La lutte contre le Chlordecone

L’histoire de la molécule Chlordécone débute en 1952, l’année où elle fut brevetée. A partir de 1957, la molécule est commercialisée par la société « Allied Chemical » sous les noms de Kepone® et de GC-1189®.
Jusqu’en 1976, près de 1 600 tonnes de matière active (à 94,5 % de chlordécone) ont été produites dans trois usines à Delaware, en Pennsylvanie et en Virginie.
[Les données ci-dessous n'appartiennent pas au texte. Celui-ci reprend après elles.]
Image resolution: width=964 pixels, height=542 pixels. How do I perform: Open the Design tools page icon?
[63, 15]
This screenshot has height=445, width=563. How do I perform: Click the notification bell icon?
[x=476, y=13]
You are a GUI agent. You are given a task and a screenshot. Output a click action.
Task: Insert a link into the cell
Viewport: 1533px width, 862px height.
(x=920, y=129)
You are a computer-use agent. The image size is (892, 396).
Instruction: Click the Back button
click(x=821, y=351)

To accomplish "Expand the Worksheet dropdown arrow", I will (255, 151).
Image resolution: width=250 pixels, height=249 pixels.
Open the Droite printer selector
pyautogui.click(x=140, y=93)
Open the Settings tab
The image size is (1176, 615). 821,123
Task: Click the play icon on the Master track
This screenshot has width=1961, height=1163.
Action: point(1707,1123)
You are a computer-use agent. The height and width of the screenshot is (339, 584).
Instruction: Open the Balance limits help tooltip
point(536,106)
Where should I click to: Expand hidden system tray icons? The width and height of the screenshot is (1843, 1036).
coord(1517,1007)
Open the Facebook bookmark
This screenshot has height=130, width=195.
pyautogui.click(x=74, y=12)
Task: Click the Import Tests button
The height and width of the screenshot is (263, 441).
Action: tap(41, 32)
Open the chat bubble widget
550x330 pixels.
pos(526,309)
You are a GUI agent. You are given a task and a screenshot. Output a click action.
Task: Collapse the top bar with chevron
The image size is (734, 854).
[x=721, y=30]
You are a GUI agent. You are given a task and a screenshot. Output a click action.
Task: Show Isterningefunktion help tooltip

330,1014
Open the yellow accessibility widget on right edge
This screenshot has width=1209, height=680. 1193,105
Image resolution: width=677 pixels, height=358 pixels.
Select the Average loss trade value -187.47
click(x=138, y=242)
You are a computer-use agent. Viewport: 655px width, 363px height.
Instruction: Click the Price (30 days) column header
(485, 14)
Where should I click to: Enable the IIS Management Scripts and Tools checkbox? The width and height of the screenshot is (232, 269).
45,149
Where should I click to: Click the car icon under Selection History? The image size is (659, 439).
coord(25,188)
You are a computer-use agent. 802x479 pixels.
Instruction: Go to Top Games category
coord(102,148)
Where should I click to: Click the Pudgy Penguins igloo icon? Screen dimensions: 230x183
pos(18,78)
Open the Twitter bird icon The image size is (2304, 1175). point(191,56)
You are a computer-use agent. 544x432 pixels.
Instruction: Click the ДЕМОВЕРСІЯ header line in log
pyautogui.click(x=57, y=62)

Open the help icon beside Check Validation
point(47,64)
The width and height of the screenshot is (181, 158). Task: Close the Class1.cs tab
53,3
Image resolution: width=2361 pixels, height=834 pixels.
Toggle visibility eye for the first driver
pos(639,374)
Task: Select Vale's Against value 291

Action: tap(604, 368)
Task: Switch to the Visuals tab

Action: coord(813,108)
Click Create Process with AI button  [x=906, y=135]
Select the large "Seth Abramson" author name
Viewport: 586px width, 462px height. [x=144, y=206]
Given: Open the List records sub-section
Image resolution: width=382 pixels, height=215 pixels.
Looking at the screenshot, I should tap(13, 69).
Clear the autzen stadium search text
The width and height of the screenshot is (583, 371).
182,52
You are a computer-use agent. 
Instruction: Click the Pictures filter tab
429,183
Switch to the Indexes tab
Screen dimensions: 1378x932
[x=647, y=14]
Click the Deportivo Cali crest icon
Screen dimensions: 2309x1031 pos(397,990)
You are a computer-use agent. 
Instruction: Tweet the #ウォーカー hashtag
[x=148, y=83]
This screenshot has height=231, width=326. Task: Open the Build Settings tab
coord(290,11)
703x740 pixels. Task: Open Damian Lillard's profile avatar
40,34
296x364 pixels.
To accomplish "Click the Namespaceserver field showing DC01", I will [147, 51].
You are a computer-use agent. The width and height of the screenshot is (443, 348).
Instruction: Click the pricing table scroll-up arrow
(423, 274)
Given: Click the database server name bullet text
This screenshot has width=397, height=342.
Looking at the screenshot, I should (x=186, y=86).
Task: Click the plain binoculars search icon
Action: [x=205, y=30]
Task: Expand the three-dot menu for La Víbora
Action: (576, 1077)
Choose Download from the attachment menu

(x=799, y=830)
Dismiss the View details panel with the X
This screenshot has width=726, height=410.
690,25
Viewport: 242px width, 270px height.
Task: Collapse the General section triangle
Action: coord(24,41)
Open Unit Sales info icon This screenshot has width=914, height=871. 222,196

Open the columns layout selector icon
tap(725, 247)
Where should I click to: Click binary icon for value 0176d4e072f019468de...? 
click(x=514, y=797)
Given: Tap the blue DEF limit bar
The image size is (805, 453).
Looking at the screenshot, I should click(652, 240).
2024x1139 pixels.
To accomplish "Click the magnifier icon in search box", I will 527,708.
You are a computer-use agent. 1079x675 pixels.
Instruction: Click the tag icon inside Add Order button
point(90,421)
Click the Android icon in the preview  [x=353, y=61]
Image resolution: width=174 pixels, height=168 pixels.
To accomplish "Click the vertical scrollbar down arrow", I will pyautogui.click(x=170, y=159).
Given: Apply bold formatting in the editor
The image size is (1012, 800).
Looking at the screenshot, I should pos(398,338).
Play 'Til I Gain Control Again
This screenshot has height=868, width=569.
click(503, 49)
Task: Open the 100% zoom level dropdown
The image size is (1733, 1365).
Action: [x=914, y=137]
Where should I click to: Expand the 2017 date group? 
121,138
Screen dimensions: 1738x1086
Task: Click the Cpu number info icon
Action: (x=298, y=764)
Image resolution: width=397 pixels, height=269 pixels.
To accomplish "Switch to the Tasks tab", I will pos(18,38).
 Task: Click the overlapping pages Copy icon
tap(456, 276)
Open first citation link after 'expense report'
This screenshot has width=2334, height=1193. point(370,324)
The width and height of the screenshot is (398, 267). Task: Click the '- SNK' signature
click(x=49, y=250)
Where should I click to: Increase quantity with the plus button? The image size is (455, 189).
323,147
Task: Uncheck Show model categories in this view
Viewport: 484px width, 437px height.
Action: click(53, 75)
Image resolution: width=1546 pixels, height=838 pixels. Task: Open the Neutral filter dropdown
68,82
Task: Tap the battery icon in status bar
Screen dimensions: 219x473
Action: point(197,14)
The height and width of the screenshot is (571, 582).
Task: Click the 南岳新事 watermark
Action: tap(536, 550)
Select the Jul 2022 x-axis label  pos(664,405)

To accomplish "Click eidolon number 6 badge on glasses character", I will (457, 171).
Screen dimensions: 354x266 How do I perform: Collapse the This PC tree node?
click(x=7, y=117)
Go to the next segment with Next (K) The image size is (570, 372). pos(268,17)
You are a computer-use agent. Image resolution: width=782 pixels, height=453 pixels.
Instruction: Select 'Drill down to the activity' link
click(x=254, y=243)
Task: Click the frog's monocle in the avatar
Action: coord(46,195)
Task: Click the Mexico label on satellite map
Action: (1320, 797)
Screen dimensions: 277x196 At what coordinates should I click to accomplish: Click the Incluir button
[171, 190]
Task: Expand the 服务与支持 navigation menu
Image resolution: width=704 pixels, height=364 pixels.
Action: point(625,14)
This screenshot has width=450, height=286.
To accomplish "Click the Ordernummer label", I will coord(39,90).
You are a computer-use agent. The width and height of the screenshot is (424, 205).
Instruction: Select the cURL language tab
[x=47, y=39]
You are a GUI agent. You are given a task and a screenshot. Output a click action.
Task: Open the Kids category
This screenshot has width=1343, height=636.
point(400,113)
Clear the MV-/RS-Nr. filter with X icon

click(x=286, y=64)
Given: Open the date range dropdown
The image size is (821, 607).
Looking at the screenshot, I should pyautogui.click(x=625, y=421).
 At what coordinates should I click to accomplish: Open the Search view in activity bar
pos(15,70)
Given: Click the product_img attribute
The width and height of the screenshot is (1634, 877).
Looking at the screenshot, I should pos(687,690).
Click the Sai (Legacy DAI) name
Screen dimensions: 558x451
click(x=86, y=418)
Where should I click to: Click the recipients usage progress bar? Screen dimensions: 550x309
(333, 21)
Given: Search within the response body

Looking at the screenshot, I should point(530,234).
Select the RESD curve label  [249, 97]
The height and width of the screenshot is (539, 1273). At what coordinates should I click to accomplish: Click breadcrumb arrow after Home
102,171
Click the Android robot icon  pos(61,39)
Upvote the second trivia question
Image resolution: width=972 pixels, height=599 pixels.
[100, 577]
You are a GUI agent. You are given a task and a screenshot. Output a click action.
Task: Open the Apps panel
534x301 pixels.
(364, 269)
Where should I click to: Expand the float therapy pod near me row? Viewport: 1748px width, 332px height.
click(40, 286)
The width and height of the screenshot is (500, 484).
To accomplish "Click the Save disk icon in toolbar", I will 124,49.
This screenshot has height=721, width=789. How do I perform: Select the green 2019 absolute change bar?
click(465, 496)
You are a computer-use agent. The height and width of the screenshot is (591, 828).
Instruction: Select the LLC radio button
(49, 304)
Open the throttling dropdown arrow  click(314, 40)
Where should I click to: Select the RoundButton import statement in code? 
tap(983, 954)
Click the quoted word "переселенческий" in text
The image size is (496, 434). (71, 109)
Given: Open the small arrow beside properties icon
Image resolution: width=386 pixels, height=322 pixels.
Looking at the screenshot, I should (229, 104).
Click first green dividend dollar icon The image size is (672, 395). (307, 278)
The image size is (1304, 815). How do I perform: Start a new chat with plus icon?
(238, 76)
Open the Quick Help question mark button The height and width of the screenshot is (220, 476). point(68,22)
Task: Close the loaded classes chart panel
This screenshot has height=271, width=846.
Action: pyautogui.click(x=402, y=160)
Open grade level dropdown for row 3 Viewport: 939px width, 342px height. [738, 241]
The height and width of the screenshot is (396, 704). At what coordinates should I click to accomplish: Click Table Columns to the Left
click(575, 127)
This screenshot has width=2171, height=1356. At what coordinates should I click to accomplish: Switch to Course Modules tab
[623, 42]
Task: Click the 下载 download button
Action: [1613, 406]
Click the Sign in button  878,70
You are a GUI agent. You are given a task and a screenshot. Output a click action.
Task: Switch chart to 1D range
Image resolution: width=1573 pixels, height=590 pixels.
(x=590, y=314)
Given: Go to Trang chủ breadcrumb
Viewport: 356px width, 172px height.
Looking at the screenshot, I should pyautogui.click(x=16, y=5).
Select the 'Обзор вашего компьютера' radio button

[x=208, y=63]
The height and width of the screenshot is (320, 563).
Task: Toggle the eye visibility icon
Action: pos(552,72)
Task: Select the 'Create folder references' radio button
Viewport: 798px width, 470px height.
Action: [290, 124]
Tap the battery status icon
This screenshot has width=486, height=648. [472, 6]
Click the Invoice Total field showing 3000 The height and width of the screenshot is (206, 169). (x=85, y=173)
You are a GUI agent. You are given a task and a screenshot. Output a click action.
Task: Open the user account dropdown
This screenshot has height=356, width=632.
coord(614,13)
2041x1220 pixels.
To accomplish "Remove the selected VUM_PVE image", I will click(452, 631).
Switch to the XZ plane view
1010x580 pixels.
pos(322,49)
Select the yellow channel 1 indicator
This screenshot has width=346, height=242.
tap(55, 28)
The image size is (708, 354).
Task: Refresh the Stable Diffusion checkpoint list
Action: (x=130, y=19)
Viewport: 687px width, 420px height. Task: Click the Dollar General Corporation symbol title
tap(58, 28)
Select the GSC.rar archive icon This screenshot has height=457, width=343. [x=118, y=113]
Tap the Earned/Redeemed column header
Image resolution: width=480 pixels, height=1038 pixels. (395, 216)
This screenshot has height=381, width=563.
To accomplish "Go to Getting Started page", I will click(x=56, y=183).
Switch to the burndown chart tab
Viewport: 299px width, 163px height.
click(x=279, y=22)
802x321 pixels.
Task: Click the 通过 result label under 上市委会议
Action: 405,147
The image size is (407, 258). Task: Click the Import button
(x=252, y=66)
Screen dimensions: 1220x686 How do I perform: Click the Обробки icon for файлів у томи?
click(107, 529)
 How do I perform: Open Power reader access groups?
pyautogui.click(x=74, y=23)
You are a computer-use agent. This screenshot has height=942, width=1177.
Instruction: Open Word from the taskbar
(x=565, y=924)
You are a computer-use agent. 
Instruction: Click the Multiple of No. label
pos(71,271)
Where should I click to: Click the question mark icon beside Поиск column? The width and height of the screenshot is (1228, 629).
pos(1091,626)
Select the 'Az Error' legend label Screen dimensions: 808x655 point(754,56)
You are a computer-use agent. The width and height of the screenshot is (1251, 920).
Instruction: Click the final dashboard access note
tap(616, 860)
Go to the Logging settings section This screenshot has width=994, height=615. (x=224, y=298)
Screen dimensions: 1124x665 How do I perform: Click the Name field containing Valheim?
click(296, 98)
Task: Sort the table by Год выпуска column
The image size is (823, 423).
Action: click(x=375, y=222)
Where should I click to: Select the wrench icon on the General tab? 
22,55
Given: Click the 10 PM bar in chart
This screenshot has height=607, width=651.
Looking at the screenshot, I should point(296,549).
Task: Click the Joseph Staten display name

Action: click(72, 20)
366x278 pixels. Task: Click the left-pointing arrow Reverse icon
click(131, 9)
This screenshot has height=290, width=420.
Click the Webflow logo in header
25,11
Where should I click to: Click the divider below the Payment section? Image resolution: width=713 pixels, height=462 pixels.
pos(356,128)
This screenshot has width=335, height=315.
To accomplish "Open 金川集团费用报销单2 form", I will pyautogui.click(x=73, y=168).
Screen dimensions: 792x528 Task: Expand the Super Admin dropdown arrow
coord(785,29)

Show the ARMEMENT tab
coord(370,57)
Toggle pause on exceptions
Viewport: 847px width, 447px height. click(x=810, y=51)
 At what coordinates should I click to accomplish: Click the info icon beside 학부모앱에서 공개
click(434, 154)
L’étude The effects of Kepone démontre déjà la toxicité de la molécule Chlordécone. En France, la commission « d’étude de la toxicité…» suggère la toxicité du produit. Pourtant, en 1971 le Képone est classé dans le tableau C, passant de produit toxique à produit dangereux. Ce produit ne tarde pas à être interdit d’utilisation aux Etats-Unis, pourtant il est importé aux Antilles françaises, par une société békée.

Dès 1991, des chercheurs du Laboratoire de l’Ecole de la Santé signalaient une contamination excessive au Chlordécone.

En 2019, Malcom Ferdinand, philosophe et chercheur, auteur du livre Une écologie décoloniale distingue trois caractéristiques de la contamination aux Antilles.

Premièrement, il s’agit bien d’une contamination durable, puisque la molécule Chlordécone demeure dans les sols et pourrait se conserver entre six à sept cents ans.

Deuxièmement, elle est généralisée, c’est-à-dire qu’elle n’affecte pas que les sols où la molécule a été répandue ; mais elle affecte aussi les sources d’eaux, les poissons (d’où l’interdiction de certaines zones de pêche), les humains et tout l’écosystème. L’étude de l’agence de Santé Publique pose le fait qu’un pourcentage important de la population adulte soit contaminé par le chlordécone dans les Antilles françaises, soit 90% du peuple antillais.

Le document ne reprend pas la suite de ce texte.